▸ Directions:
Nothing in the records below should be altered in the copy, although the pictures must be left out.

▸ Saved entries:
--- START ---

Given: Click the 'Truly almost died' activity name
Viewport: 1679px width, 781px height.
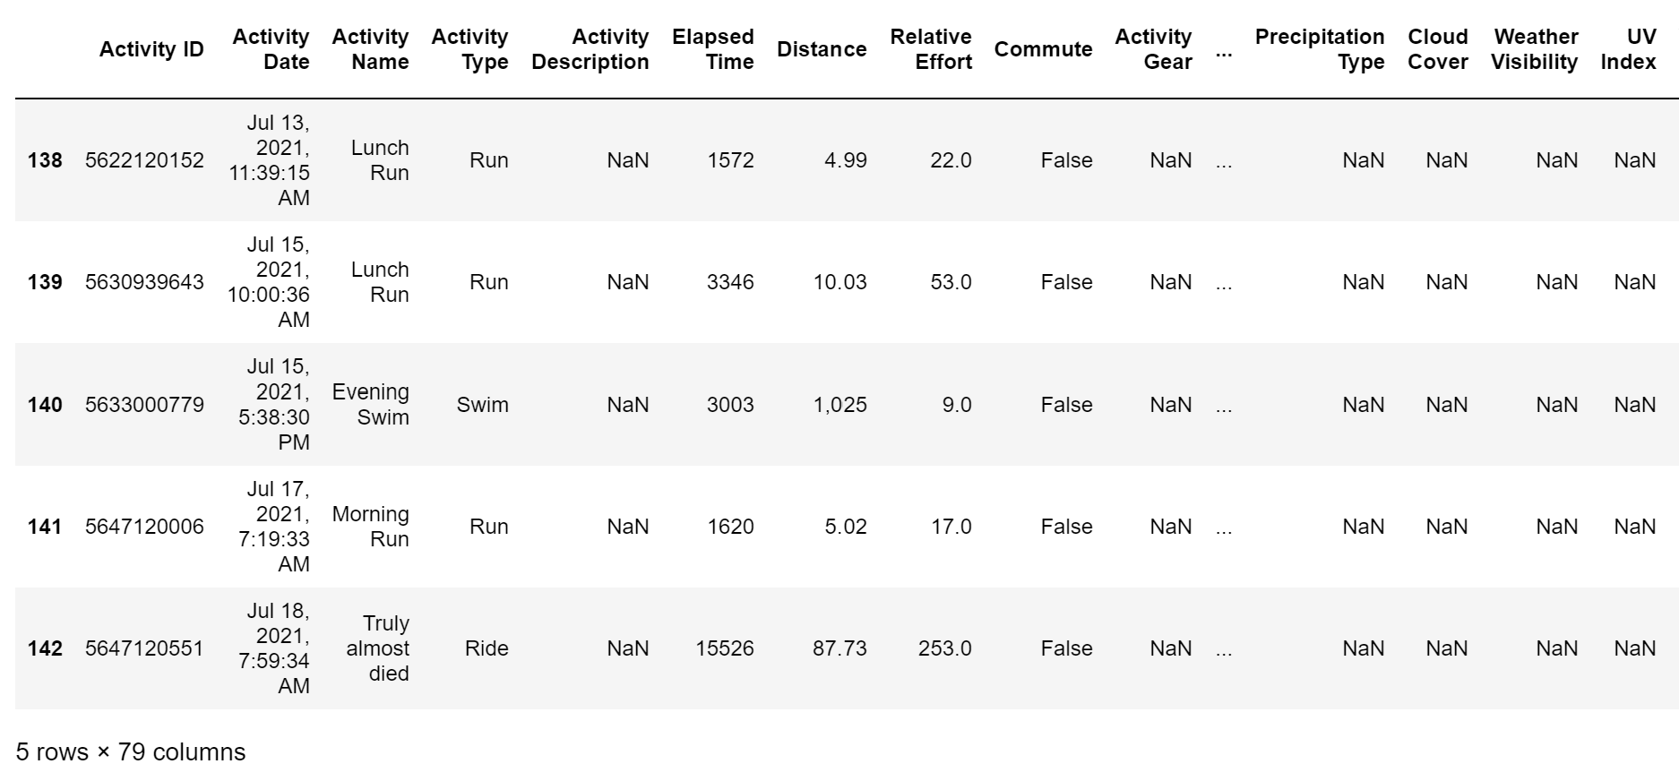Looking at the screenshot, I should click(x=378, y=648).
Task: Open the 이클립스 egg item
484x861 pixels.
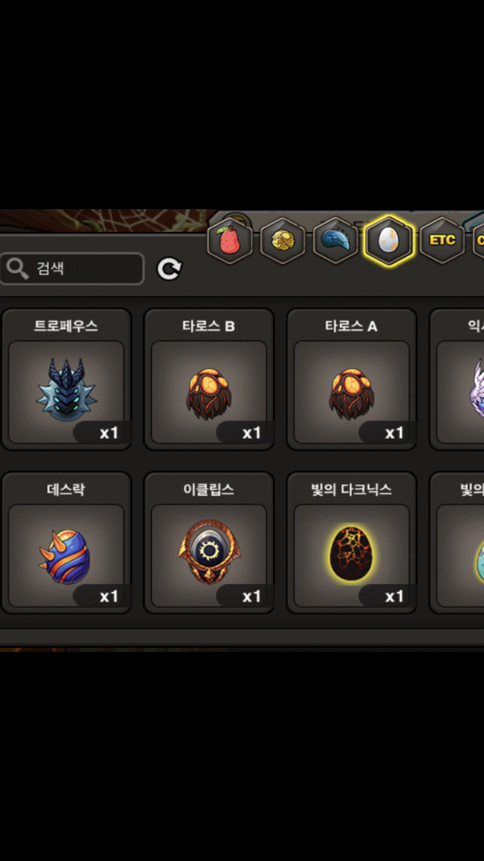Action: pos(208,543)
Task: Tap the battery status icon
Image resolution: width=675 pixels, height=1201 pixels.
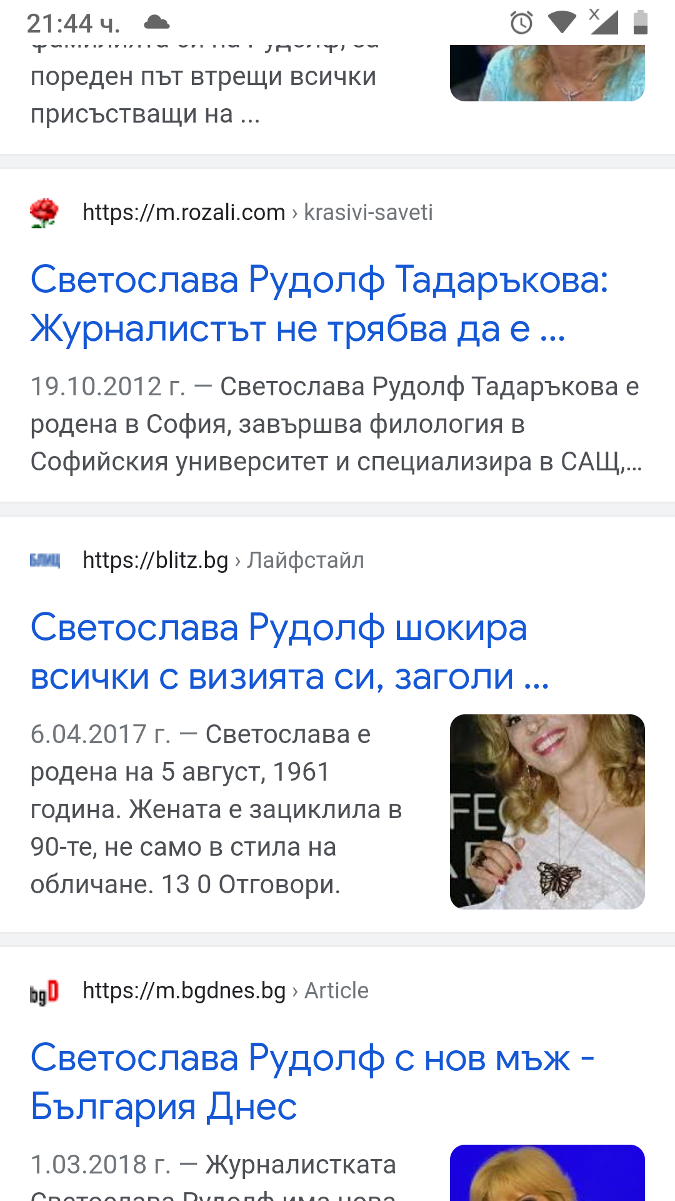Action: (x=641, y=23)
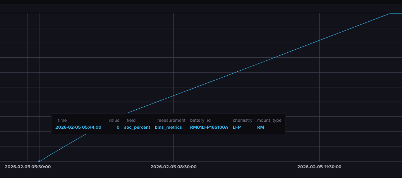The width and height of the screenshot is (402, 178).
Task: Click the 2026-02-05 05:30:00 axis label
Action: [x=27, y=167]
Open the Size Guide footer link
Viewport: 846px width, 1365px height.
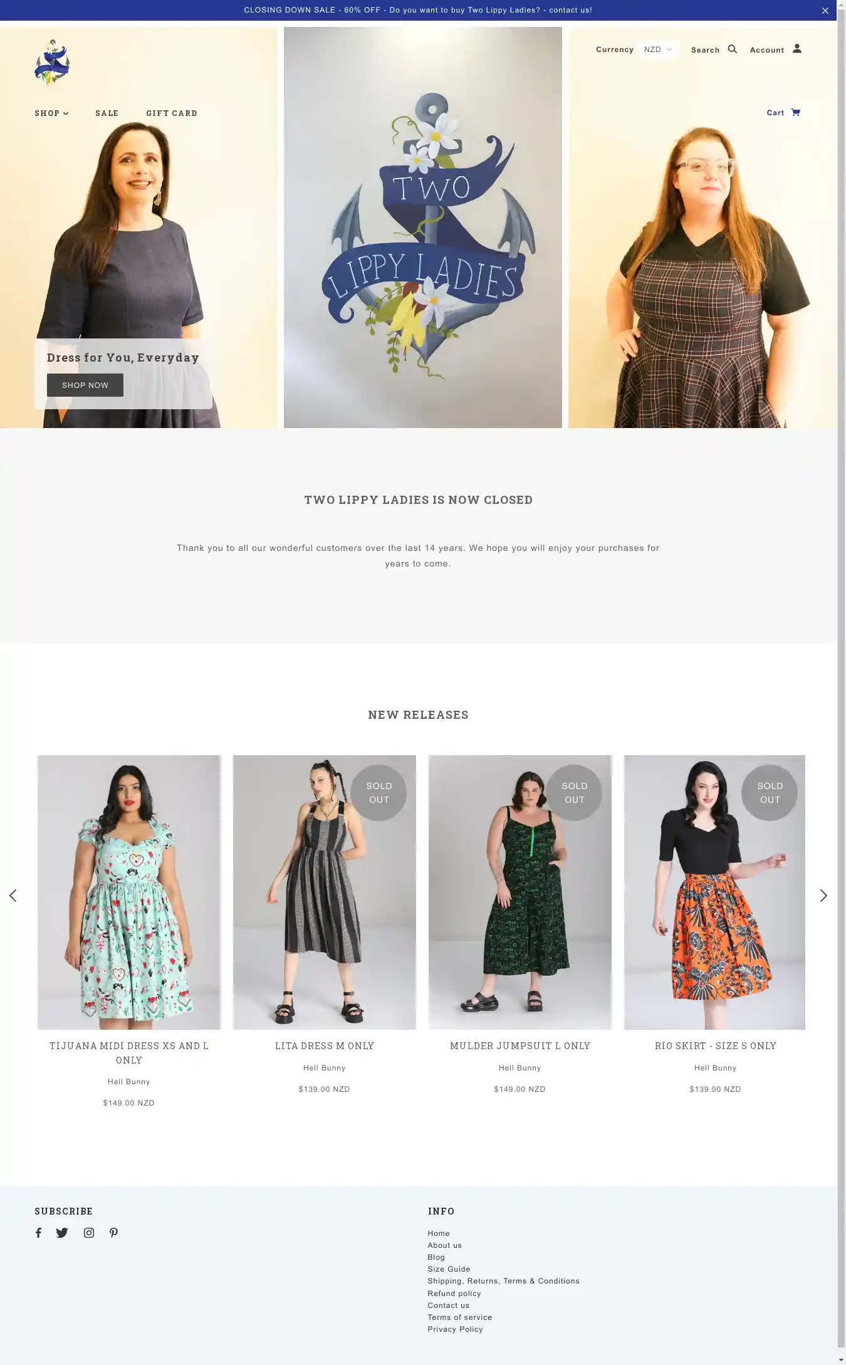449,1269
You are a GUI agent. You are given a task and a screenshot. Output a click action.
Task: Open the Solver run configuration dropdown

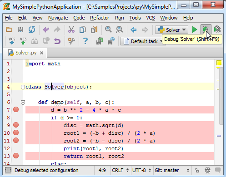(172, 30)
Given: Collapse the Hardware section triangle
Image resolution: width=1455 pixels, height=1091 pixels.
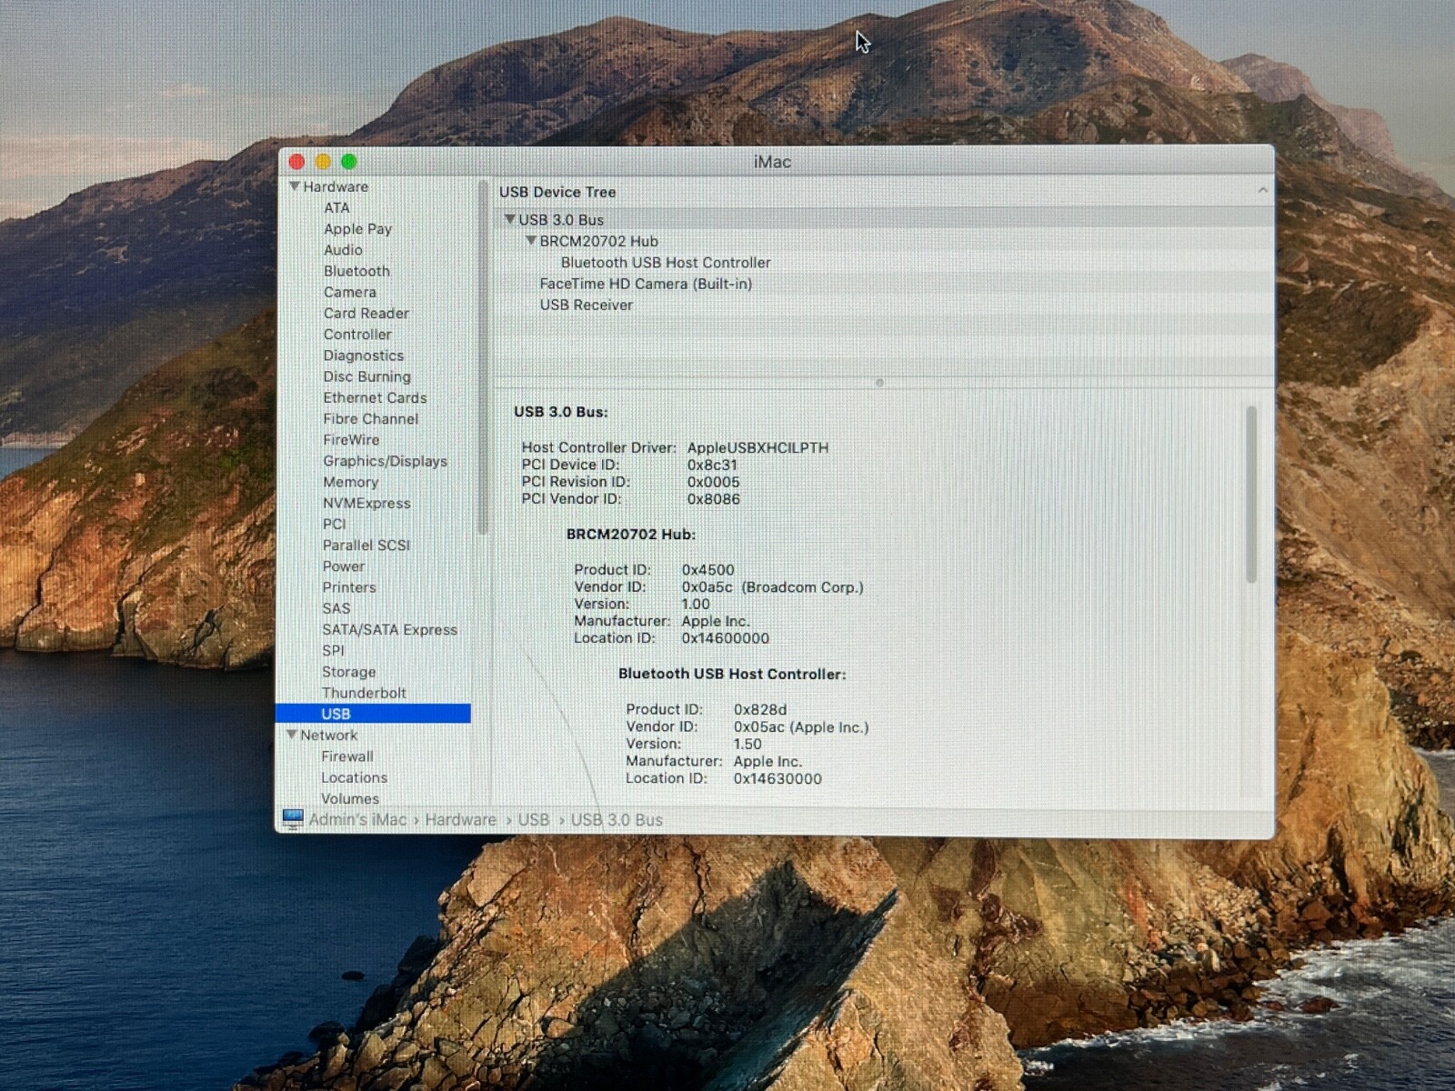Looking at the screenshot, I should (294, 186).
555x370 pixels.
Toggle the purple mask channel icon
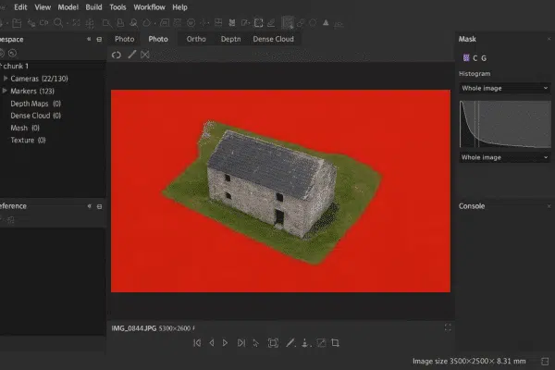464,58
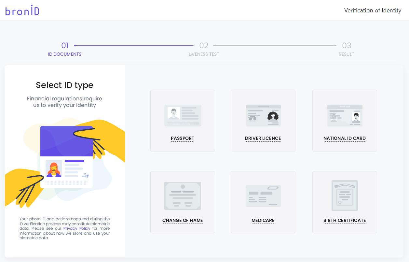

--- END ---

▸ Written solution:
Given: Click the 'Truly almost died' activity name
Viewport: 1679px width, 781px height.
Looking at the screenshot, I should click(x=378, y=648).
Task: Open the 이클립스 egg item
484x861 pixels.
Action: pos(208,543)
Task: Tap the battery status icon
Image resolution: width=675 pixels, height=1201 pixels.
Action: (x=641, y=23)
The width and height of the screenshot is (402, 178).
Task: Click the 2026-02-05 05:30:00 axis label
Action: [x=27, y=167]
Open the Size Guide footer link
Viewport: 846px width, 1365px height.
449,1269
You are a GUI agent. You are given a task and a screenshot. Output a click action.
Task: Open the Solver run configuration dropdown

(172, 30)
Given: Collapse the Hardware section triangle
Image resolution: width=1455 pixels, height=1091 pixels.
Looking at the screenshot, I should (294, 186).
555x370 pixels.
Toggle the purple mask channel icon
464,58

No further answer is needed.